** Text block **
Keeping children safe matters. Of course it does. But so does feeding them, housing them, making sure their schools don’t crumble, and ensuring their families have access to healthcare. Lawmakers who spend all session pushing bill after bill about predators while ignoring hunger, poverty, infrastructure, and basic care aren’t protecting kids, they’re performing outrage while neglecting everything else that actually keeps children safe and thriving.
More favors for fossil fuels.
HB206 strips counties of the ability to require a cash bond from companies before they begin constructing pipelines, meaning counties would no longer be allowed to demand upfront financial assurances that a company will clean up its mess or fix damaged infrastructure.
Who benefits? Big oil and gas companies, not communities.
This bill takes away one of the only local tools left to hold pipeline developers accountable. It hands more power to fossil fuel corporations while undermining counties trying to protect their roads, land, and residents. Once again, Texas Republicans are prioritizing corporate profits over environmental safeguards and local control.
And here are the Democrats who voted to help them:
Democrats bring up a bill to study the interconnection of Texas’ electric grid with Mexico’s.
The Brianworm Brigade lashed out, and Jared Patterson (R-HD106) and Andy Hopper (R-HD64) took the GOP civil war to the front and back mics.
HB805 is a simple study, but its outcome could lead to regional grid interconnectivity in a few years. It’s a step in the right direction. But Andy Hopper tried to add an amendment to study adding all Texas Counties to ERCOT.
First of all, that’s dumb. Our grid barely works. Just yesterday in Houston, the entire network for the Texas Medical Center experienced a power outage. Adding more to the grid before fixing it doesn’t make sense. Hopper’s amendment would be a step backward.

** Required action 1 **
In the passage on Texas bills, what would HB206 stop counties from requiring?
** Required action 2 **
Write the next part of the passage on Texas bills, starting after its final sentence.

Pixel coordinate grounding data
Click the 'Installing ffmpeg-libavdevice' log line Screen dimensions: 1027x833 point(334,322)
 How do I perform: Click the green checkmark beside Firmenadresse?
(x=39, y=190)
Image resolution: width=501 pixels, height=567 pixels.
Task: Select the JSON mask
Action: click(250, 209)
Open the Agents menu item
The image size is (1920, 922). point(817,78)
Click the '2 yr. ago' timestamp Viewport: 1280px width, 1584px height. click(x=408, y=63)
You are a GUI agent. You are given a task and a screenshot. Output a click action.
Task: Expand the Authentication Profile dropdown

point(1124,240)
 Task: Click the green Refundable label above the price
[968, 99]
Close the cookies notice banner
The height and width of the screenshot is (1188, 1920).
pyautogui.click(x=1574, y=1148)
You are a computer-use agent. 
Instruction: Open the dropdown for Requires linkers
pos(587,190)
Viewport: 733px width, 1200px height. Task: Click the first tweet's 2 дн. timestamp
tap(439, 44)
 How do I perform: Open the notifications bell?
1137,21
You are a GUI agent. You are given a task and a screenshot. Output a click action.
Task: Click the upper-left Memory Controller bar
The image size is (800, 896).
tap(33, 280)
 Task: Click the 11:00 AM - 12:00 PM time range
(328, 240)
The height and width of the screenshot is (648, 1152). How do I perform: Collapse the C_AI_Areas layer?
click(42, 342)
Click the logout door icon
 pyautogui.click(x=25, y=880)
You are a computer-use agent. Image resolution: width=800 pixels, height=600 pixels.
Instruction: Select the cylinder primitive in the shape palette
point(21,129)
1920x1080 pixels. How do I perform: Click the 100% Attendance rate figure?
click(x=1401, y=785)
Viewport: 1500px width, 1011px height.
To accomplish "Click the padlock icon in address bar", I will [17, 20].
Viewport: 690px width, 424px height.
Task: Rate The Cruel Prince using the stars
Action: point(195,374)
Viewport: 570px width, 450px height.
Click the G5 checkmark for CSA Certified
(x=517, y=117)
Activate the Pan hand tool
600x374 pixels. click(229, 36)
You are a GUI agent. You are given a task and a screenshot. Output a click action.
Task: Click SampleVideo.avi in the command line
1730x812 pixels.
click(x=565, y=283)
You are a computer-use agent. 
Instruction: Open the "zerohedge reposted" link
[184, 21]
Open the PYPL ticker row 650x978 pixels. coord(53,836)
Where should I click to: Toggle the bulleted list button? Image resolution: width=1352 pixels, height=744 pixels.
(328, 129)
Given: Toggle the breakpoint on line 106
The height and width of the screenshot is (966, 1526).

** Reply 1 **
A cash bond from companies before they begin constructing pipelines.

** Reply 2 **
Secondly, East Texas, El Paso, and the panhandle don’t want to join ERCOT. They have reliable power now. If they joined ERCOT, they would lose that.
During Hopper’s amendment, Jared Patterson went to the back mic and gave him the third degree. Terry Canales attempted to call a POO (point of order), but took it down quickly.
Then, Tony Tinderholt (R-HD94) went to the back mic and called Patterson immature (paraphrasing). It was high-quality entertainment:
Hillary Hickland (R-HD55) laid out her first bill to the full House.
The bill, HB2894, is completely noncontroversial. It provides more tax relief for veterans. But the House has a tradition that every time a new member introduces their first bill, both sides of the aisle will go to the back mic and ask them silly or personal questions… sort of a hazing ritual.
Erin Zwiener (D-HD45) managed to squeeze a real zinger in there, making fun of Hickland’s attempt to ban dildoes at pharmacies. Funny stuff:
But also during Hickland’s hazing, Richard Raymond (D-HD42) thought the most appropriate way to contribute was by impersonating an authoritarian:
Cringe. Someone in Laredo needs to tell him that’s not funny and to stop it. If he doesn’t get the message, who knows who he’ll be impersonating next, Mussolini, Stalin, maybe even Ronald Reagan.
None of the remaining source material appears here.